> Required work
Faithfully repeat all of the records, as they are written below.

> Records for the task

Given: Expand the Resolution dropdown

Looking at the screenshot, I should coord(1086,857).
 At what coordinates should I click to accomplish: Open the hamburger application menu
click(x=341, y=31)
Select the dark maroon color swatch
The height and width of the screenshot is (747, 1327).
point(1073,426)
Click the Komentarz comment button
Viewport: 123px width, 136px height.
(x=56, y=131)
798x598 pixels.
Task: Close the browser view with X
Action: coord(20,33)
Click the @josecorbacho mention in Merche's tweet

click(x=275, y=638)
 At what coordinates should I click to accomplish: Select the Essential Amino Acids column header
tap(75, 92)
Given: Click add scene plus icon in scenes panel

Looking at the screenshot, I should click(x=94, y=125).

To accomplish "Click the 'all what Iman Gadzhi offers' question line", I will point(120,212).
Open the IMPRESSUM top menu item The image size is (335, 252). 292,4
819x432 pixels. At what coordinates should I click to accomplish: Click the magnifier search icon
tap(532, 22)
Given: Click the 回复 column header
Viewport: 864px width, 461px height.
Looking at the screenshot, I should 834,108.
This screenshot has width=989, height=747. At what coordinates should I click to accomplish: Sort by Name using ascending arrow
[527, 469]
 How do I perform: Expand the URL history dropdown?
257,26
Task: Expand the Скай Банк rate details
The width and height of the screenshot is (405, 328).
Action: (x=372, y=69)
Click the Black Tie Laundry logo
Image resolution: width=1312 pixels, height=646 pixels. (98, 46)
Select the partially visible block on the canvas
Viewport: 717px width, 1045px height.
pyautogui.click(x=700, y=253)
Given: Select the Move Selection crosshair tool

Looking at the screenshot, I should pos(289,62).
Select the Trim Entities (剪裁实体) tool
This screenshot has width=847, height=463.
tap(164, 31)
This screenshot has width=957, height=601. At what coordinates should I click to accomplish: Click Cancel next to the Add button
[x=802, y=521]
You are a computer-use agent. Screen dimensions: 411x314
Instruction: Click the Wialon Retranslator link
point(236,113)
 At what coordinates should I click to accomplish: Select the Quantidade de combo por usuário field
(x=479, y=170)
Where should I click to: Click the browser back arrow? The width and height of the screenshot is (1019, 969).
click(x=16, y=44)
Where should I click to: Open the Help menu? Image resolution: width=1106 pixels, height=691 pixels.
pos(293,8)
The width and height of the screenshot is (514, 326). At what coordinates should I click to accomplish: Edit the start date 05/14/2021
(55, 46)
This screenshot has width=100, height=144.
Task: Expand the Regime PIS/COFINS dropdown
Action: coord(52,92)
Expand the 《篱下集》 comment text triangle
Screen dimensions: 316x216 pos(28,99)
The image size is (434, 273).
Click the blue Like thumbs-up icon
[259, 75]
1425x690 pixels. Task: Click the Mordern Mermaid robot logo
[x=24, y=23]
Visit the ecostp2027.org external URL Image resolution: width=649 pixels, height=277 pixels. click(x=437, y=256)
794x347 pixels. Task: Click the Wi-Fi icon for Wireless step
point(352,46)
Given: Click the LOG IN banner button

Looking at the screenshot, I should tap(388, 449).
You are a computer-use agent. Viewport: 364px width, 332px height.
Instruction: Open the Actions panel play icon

> Answer to this problem
Given: Expand the Resolution dropdown

Looking at the screenshot, I should coord(1086,857).
 At what coordinates should I click to accomplish: Open the hamburger application menu
click(x=341, y=31)
Select the dark maroon color swatch
The height and width of the screenshot is (747, 1327).
point(1073,426)
Click the Komentarz comment button
Viewport: 123px width, 136px height.
(x=56, y=131)
798x598 pixels.
Task: Close the browser view with X
Action: coord(20,33)
Click the @josecorbacho mention in Merche's tweet

click(x=275, y=638)
 At what coordinates should I click to accomplish: Select the Essential Amino Acids column header
tap(75, 92)
Given: Click add scene plus icon in scenes panel

Looking at the screenshot, I should click(x=94, y=125).

To accomplish "Click the 'all what Iman Gadzhi offers' question line", I will point(120,212).
Open the IMPRESSUM top menu item The image size is (335, 252). 292,4
819x432 pixels. At what coordinates should I click to accomplish: Click the magnifier search icon
tap(532, 22)
Given: Click the 回复 column header
Viewport: 864px width, 461px height.
Looking at the screenshot, I should 834,108.
This screenshot has width=989, height=747. At what coordinates should I click to accomplish: Sort by Name using ascending arrow
[527, 469]
 How do I perform: Expand the URL history dropdown?
257,26
Task: Expand the Скай Банк rate details
The width and height of the screenshot is (405, 328).
Action: (x=372, y=69)
Click the Black Tie Laundry logo
Image resolution: width=1312 pixels, height=646 pixels. (98, 46)
Select the partially visible block on the canvas
Viewport: 717px width, 1045px height.
pyautogui.click(x=700, y=253)
Given: Select the Move Selection crosshair tool

Looking at the screenshot, I should pos(289,62).
Select the Trim Entities (剪裁实体) tool
This screenshot has width=847, height=463.
tap(164, 31)
This screenshot has width=957, height=601. At what coordinates should I click to accomplish: Click Cancel next to the Add button
[x=802, y=521]
You are a computer-use agent. Screen dimensions: 411x314
Instruction: Click the Wialon Retranslator link
point(236,113)
 At what coordinates should I click to accomplish: Select the Quantidade de combo por usuário field
(x=479, y=170)
Where should I click to: Click the browser back arrow? The width and height of the screenshot is (1019, 969).
click(x=16, y=44)
Where should I click to: Open the Help menu? Image resolution: width=1106 pixels, height=691 pixels.
pos(293,8)
The width and height of the screenshot is (514, 326). At what coordinates should I click to accomplish: Edit the start date 05/14/2021
(55, 46)
This screenshot has width=100, height=144.
Task: Expand the Regime PIS/COFINS dropdown
Action: coord(52,92)
Expand the 《篱下集》 comment text triangle
Screen dimensions: 316x216 pos(28,99)
The image size is (434, 273).
Click the blue Like thumbs-up icon
[259, 75]
1425x690 pixels. Task: Click the Mordern Mermaid robot logo
[x=24, y=23]
Visit the ecostp2027.org external URL Image resolution: width=649 pixels, height=277 pixels. click(x=437, y=256)
794x347 pixels. Task: Click the Wi-Fi icon for Wireless step
point(352,46)
Given: Click the LOG IN banner button

Looking at the screenshot, I should tap(388, 449).
You are a computer-use agent. Viewport: 364px width, 332px height.
Instruction: Open the Actions panel play icon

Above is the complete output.